Rain pelts McGahee’s bare head and the chill seizes him like a claw jerking hard and sudden at the ruined ancient priest-ridden superstitious root of him. The flashbulbs pop in his face, a murmur of Latin assaults his ears, Sister Mary Magdalen’s unyielding face rises before him out of the dim mists of eighth-grade math … and then the sudden imperious call of nature blinds him to all wonder and he’s staggering round back of the hut to relieve himself of his two days’ accumulation of salts and uric acid and dregs of whiskey. Stumbling, fumbling for his zipper, the twin pains in his groin like arrows driven through him, he jerks out his poor pud and lets fly.

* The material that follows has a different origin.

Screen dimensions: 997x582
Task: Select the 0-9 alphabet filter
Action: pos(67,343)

“Piss!” roars a voice behind him, and he swivels his head in fright, helpless before the stream that issues from him like a torrent. The crowd falls prostrate in the mud, cameras whir, voices cry out. It is the statue, of course, livid, jerking its limbs and racking its body like the image of the Führer in his maddest denunciation. “Piss on sacred ground, will you,” rage the plaster lips in the voice of his own father, that mild and pacifistic man, “you unholy insect, you whited sepulcher, you speck of dust in the eye of your Lord and maker!”

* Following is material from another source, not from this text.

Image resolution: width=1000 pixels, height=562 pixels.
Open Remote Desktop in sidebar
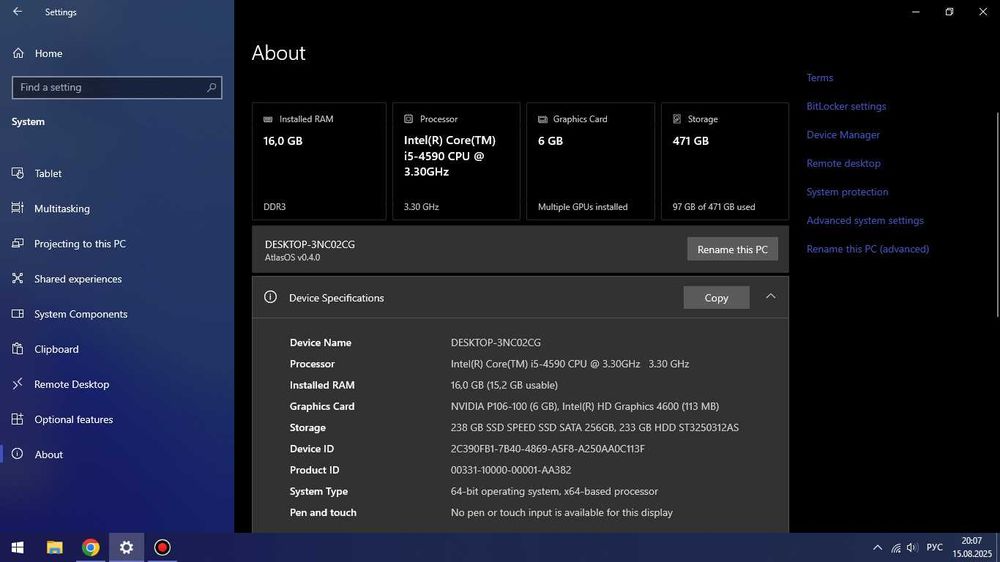click(x=71, y=384)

What can he do? He clutches himself, flooding the ground, dissolving the hut, befouling the bony scrag of the anchorite herself.
“Unregenerate!” shrieks the Virgin. “Unrepentant! Sinner to the core!” And then it comes.
The skies part, the rain turns to popcorn, marshmallows, English muffins, the light of seven suns scorches down on that humble crowd gathered on the sward, and all the visions of that first terrible day crash over them in hellish simulcast. The great vats of beer and gin and whiskey fall to pieces and the sea of booze floats them, the cattle bellowing and kicking, sheep bleating and dogs barking, despoiled girls and hardened women clutching for the shoulders of the panicked communicants as for sticks of wood awash in the sea, Sophia Loren herself and Virginia Woolf, Fredda, Cindy Lou Harris and McCarey’s wife swept by in a blur, the TV vans overturned, the trenchcoat torn from Dan Rather’s back, and the gardai sent sprawling—“Thank God he didn’t eat rattlesnake,” someone cries—and then it’s over. Night returns. Rain falls. The booze sinks softly into the earth, food lies rotting in clumps. A drumbeat of hoofs thunders off into the dark while fish wriggle and escargots creep, and Fredda, McCarey, the shaven-headed pizza vixen, and all the gap-toothed countrymen and farm wives and palsied children pick themselves up from the ground amid the curses of the men cheated at cards, the lament of the fallen women, and the mad frenzied chorus of prayer that speaks over it all in the tongue of terror and astonishment.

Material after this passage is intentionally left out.